Sensitivity analysis of a moored floating offshore wind turbine using a CFD based surrogate model

Abstract

With increasing computational resources, the interest in high-fidelity simulations of wave-body interaction has increased. This is the case for the CFD modelling of Floating Offshore Wind Turbines (FOWT), as the industry moves towards commercial farms and the need for optimization increases. Previous computational models based on linear potential flow have shown a disagreement between the experimental and computational motions of the moored floaters subject to wave loading. The aim of this thesis is to help to clarify the influence of the mooring lines in this disagreement by performing a sensitivity analysis in the mooring line stiffness.
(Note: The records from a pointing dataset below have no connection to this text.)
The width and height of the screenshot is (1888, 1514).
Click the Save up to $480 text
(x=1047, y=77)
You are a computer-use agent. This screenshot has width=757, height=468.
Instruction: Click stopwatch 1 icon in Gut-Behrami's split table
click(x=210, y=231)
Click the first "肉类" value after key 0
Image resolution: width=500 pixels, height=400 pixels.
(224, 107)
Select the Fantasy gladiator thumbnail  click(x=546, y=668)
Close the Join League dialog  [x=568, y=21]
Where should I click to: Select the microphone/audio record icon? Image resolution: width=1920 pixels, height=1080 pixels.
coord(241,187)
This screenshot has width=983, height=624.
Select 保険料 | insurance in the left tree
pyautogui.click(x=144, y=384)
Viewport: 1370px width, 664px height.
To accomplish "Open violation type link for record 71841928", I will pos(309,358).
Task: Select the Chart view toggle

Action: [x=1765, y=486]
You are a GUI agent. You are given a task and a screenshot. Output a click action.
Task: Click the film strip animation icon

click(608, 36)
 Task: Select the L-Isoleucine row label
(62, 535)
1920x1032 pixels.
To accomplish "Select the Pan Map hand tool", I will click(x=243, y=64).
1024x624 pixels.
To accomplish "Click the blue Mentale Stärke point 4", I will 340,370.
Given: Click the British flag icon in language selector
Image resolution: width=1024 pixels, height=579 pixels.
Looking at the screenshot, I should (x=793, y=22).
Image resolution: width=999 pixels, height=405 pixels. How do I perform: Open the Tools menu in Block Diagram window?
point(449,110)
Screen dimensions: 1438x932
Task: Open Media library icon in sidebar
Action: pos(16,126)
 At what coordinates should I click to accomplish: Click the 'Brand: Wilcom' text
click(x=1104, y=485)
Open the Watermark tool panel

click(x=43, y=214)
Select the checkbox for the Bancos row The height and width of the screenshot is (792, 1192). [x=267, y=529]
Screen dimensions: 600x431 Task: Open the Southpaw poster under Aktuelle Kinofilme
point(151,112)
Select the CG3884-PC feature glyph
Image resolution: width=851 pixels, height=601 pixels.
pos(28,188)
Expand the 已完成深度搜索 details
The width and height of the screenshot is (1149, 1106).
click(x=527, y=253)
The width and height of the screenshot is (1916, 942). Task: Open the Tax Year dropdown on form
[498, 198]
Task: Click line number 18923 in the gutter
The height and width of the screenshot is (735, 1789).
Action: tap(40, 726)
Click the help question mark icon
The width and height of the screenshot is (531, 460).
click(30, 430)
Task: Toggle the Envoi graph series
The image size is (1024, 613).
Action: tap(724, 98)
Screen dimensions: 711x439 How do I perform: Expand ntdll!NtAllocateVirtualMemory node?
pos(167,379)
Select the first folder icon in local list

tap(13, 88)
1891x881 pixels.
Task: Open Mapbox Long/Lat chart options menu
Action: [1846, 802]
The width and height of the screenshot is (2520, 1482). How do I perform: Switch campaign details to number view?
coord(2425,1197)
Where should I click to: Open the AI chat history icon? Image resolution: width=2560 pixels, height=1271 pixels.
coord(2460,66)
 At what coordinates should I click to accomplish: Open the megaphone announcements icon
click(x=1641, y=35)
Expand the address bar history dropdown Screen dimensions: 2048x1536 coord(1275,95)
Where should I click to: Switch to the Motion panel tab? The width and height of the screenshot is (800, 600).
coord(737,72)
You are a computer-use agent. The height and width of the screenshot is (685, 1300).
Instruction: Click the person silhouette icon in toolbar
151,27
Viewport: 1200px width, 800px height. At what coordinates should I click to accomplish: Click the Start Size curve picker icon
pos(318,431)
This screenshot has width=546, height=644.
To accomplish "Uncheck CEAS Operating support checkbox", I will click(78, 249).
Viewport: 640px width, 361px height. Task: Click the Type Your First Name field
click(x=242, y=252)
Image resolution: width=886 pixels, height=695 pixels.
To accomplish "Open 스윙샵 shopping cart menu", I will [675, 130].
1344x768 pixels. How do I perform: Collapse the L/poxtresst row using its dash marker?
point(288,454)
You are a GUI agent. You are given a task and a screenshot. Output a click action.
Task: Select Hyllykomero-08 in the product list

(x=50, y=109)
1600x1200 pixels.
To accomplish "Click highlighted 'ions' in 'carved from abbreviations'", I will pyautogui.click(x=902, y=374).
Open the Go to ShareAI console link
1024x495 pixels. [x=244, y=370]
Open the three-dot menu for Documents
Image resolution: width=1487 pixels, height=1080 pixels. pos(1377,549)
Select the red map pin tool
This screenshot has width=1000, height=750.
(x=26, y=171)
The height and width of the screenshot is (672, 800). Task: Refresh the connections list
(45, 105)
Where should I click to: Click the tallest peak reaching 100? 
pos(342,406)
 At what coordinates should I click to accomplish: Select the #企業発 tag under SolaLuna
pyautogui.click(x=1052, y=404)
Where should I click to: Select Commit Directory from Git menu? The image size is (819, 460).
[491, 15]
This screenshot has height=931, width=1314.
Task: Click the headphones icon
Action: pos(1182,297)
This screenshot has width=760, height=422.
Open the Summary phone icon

A 1:50 scale model of a FOWT, defined by the OC5 project, is simulated using a coupled mooring analysis using CFD. The work uses OpenFOAM for the CFD part and Moody is used to model the mooring lines. The model is used to construct surrogate models for the floater motions and tensions in the mooring lines using Polynomial Chaos Expansion (PCE) in UQlab. The motions of the floater, the forces on the mooring lines fairleads and some flow characteristics are reported. It was found that for the wave case simulated the mooring stiffness had a negligible influence in the periodic motions of the floater, although it could affect significantly to the mean components of the mooring forces. The motions of the floater were found to be underpredicted with respect to the experimental data, but in agreement with simulations by other researchers.